Work to be completed: When a line in the data below includes "agent", pick it out and copy it.

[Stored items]

=-=-=-=-=

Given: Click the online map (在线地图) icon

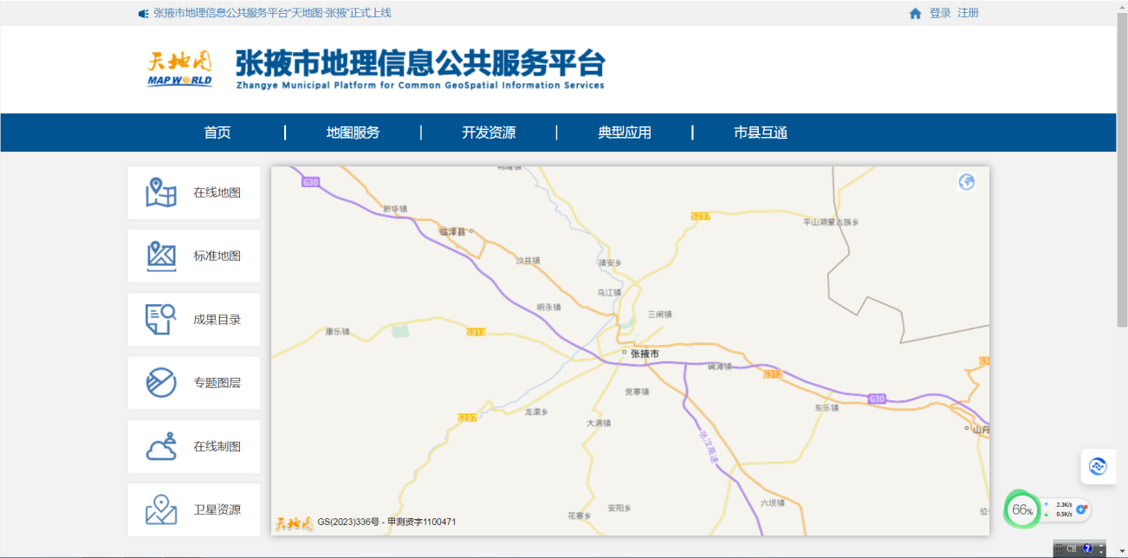Looking at the screenshot, I should click(x=161, y=192).
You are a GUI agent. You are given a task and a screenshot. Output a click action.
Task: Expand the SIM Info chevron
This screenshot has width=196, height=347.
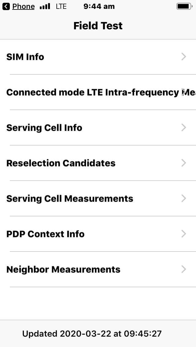(184, 57)
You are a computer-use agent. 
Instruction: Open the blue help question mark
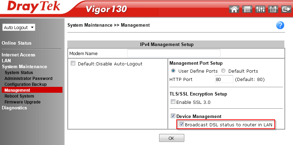280,25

=-=-=-=-=

Output of the task:
You are a GUI agent. You are given a task and a screenshot. Output a click action.
You are a computer-use agent. 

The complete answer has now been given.